Under an exclusive license, the licensee receives an interest in the underlying copyright and the licensor will often lack ongoing obligations. Thus, exclusive licenses are not likely to be classified as executory contracts. Nonetheless, these licenses can still be considered executory if a copyright license was issued at a time when the work was expected to be revised or adapted. In this case, a licensor may also have ongoing marketing or software updating obligations, making the license executory.

Whether a copyright license is exclusive or non-exclusive may also impact its classification as en executory contract. Under exclusive licenses, the licensor usually does not have continuing obligations because the licensee gained an interest in the underlying copyright. Since non-exclusive licensees do not receive any ownership interest, almost all such licenses are considered executory contracts.

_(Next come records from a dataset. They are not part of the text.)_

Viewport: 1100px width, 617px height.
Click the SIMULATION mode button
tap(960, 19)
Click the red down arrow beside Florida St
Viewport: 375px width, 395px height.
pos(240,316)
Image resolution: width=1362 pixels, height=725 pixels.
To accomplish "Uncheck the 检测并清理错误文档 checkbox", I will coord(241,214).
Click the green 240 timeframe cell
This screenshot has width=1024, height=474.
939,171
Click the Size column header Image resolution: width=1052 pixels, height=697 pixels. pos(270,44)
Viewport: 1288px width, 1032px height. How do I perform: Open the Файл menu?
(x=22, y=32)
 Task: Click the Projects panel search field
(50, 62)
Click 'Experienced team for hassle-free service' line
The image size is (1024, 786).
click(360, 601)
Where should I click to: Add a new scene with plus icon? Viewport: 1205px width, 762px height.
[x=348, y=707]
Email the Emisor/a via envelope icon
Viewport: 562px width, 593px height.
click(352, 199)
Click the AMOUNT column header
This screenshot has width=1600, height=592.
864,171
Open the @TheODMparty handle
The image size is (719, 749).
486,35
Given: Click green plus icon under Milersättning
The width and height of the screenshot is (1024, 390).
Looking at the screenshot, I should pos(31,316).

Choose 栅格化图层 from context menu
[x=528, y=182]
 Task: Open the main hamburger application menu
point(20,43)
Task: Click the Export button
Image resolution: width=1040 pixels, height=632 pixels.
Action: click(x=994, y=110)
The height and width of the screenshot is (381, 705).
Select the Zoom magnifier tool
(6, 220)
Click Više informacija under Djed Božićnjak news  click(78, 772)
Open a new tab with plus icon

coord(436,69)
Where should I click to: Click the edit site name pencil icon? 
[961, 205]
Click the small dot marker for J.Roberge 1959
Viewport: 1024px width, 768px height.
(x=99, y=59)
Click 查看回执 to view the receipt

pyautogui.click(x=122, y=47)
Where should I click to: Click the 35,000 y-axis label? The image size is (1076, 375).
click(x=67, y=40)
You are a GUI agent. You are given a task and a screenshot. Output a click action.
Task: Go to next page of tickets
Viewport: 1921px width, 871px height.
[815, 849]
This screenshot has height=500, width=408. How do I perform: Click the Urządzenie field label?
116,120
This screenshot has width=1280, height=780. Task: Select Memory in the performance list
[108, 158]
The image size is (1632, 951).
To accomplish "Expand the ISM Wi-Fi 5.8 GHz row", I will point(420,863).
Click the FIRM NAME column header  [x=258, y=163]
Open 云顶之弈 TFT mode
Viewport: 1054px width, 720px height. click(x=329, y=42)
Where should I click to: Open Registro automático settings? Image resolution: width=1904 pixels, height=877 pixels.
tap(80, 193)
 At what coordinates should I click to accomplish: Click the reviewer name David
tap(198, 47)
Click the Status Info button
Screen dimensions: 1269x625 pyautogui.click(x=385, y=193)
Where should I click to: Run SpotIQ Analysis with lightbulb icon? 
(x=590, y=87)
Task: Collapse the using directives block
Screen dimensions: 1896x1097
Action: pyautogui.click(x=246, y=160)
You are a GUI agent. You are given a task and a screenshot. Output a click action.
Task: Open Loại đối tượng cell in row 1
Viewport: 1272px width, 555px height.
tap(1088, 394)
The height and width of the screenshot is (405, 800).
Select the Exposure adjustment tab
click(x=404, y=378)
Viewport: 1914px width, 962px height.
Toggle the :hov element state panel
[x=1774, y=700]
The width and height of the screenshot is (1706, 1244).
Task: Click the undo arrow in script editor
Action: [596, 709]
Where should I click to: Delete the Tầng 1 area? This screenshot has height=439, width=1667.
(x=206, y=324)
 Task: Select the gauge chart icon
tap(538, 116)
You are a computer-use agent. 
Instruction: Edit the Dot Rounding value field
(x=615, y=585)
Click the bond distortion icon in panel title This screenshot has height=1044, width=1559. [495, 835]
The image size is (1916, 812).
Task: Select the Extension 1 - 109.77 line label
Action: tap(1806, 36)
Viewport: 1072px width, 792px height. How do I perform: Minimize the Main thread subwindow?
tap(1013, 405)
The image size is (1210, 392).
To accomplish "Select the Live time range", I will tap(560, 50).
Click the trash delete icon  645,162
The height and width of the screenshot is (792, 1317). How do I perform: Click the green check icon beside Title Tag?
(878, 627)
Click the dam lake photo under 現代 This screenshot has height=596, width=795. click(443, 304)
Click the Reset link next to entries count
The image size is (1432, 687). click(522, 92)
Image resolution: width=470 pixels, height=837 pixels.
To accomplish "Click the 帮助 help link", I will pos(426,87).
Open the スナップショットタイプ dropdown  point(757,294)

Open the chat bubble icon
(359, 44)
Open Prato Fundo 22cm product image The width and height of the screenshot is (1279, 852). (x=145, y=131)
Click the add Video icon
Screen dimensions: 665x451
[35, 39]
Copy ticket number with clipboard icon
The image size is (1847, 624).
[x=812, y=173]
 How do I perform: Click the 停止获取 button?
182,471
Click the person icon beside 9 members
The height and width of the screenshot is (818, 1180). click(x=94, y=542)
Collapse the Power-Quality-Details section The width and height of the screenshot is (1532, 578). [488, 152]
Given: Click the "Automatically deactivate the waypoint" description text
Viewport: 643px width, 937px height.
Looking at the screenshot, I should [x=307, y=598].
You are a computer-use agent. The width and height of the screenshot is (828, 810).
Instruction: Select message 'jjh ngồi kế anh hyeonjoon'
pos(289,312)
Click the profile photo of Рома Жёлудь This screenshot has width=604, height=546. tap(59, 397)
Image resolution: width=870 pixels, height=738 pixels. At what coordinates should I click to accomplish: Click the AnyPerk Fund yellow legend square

=== Trademark licenses ===
In trademark licenses, both parties to the license agreement have ongoing obligations, making them typically seen as executory contracts. The licensor has the duty to ensure the quality of the trademark, check for infringement on behalf of licensees, enforce the trademark for the benefit of the licensee, and indemnify the licensee for any damages, expenses, and attorneys' fees.

=== Intellectual property in bankruptcy ===
Breaches involving executory contracts involving intellectual property are treated the same both outside and inside bankruptcy law. In Mission Prod. Holdings v. Tempnology, LLC, petitioner Mission Product Holdings entered into a contract with Respondent Tempnology, LLC, which gave Mission a license to use Tempnology's trademarks in connection with the distribution of certain clothing and accessories. Mission Product alleged that Tempnology wrongly sought to reject its agreement with Mission when it filed for Chapter 11 bankruptcy. Even though section 365 of the Bankruptcy Code allows a debtor to “reject any executory contract," the court held that Tempnology still had to allow Mission to use its trademarks. It reasoned that since a licensor's breach cannot revoke continuing rights given to a counterparty under a contract outside bankruptcy, the same result must follow from rejection (a breach) in bankruptcy. The rights to the trademark were previously granted, so a breach by the grantor in bankruptcy could not rescind those rights.

== Real property executory contracts ==
Breaches of real estate property leases, executory contracts by nature, entitle the counterparty to the breach to damages measured by the present value of the rent reserved less the present rental value of the remainder of the term of the lease. In Connecticut R. & Lighting Co. v. Palmer, the Connecticut Railway and Lighting Company leased certain gas, electric and street railway properties for 999 years to the Consolidated Railway Company and Hartford Railroad Company (New Haven) in 1906. In 1935, New Haven filed its petition for bankruptcy, which was approved by the court. The court then appointed New Haven as the trustee, and New Haven rejected the 1906 lease. The Connecticut Railway then sued the New Haven estate for $23,190,314.73 as damages for its rejection and therefore breach of the lease.

Previously, the bankruptcy court had only allowed Connecticut R. & Lighting Co. to receive damages accrued within 18 months after the date New Haven rejected the contract, calculated by subtracting the net earnings of the property from the rent reserved in the lease. The appellate court affirmed, but went further to allow damages to accrue to the latest possible hearing date. The court reversed the judgment and remanded the case, since the language of the Bankruptcy Act allowed damages for rejection of a lease and limited damages to actual damages. There was no other limitation. Thus, Connecticut R. & Lighting Co. could claim lost rent until the end of the lease as damages.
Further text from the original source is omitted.